One of the major advantages of the ALT is the variety of available tissue that can be elevated, thereby permitting adipofascial, fasciocutaneous, and myocutanous flaps [9,12,13,37,38]. In cases where patients’ body mass index is high, extensive subcutaneous tissue can be a potential pitfall when a thin, pliable flap is needed. In this case, thinning of the ALT either primarily or as a secondary procedure allows for further customization of this versatile flap to the defect [39]. While some cadaver studies suggest a degree of vascular compromise in thinned flaps [40], other authors have found that this practice can be performed safely [41]. The ALT as a flap of choice over other workhorse flaps is in part due to the lack of functional morbidity [42] and excellent donor site aesthetic outcome [41]. Donor sites as large as 12 cm in our study were closed primarily, without complication. It has been suggested that even larger defects can be closed if fascial closure is also performed [43]. However, this technique increases the risk of elevated compartmental pressures and remains a concern in light of recent reports of ALT donor site compartment syndrome [44].

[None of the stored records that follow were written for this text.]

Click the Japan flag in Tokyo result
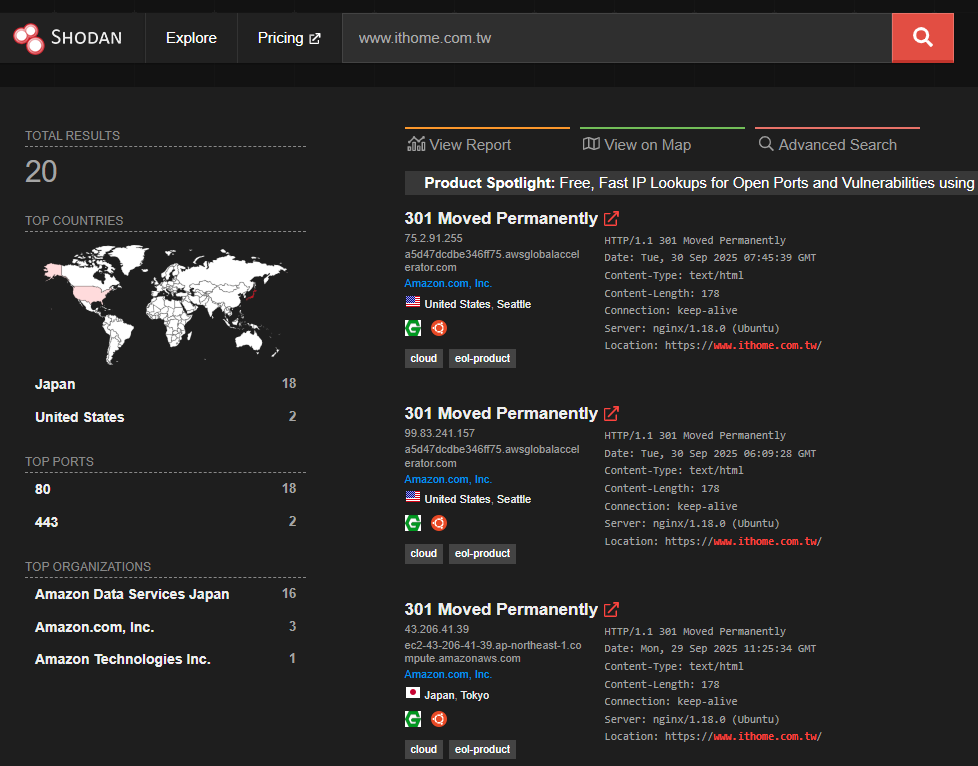This screenshot has height=766, width=978. pos(412,694)
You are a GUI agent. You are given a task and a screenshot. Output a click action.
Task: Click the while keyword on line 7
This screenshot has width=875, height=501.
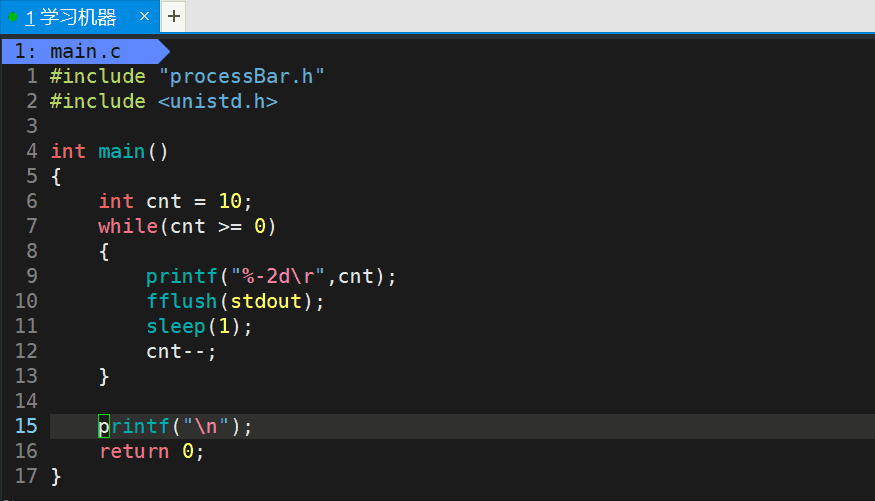tap(128, 227)
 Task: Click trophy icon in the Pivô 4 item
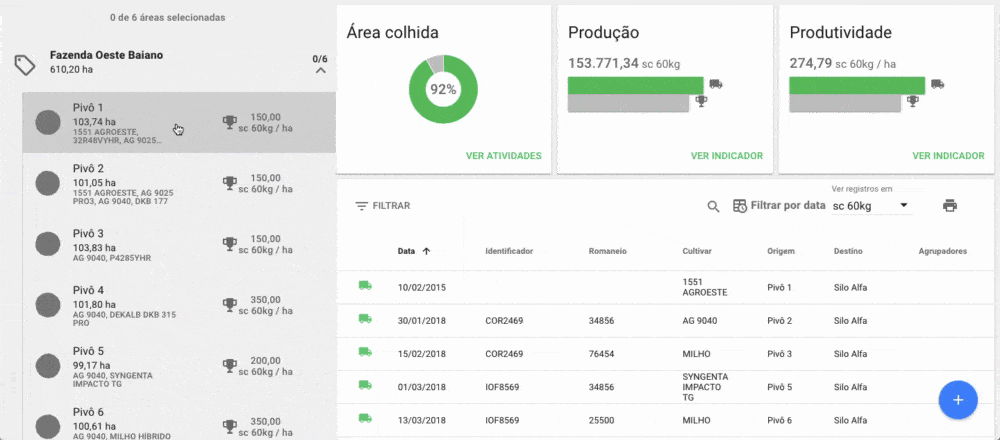(x=229, y=304)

Pre-operative assessment of patients undergoing reconstruction with an ALT flap remains an evolving area. Some authors advocate for preoperative angiography in patients in whom popliteal pulsations are lacking, and lower thresholds for immediate arterial reconstruction using a venous graft [45]. For routine preoperative evaluation, color Doppler flowmetry [46], CT angiography, and CT-guided stereotaxy [47] have all been established as effective. However, these techniques have not been shown to be superior to traditional pencil Doppler evaluation along with clinical exam. Tedious intramuscular dissection of perforating vessels can prolong operative time significantly [5,10,48,49]. Dissection is eased by taking a small cuff of surrounding vastus lateralis muscle, which also reduces the risk of vascular injury [49]. This technique can even be used in cases where a thin, pliable flap is desired, as the denervated muscle cuff will atrophy over time.

Conclusion

The advantages of the ALT flap are numerous: a long and robust pedicle, the option of a sensate flap pedicled flap for regional reconstruction, flexibility in volume and tissue types with or without thinning, shortened operating time of a two team approach without repositioning, and superior donor site outcome. In our experience, these benefits outweigh the potential pitfalls of extended operating time and unsatisfactory aesthetic outcome if the donor site requires a skin graft. In the former case, a small muscle cuff can greatly ease the flap harvest. In the latter, the ALT donor site is less exposed than other flaps that provide equally large volumes of tissue, and produces no functional morbidity at the donor site. For these reasons, the highly customizable ALT has become a versatile and reliable workhorse flap for a variety of complex soft tissue defects at our center.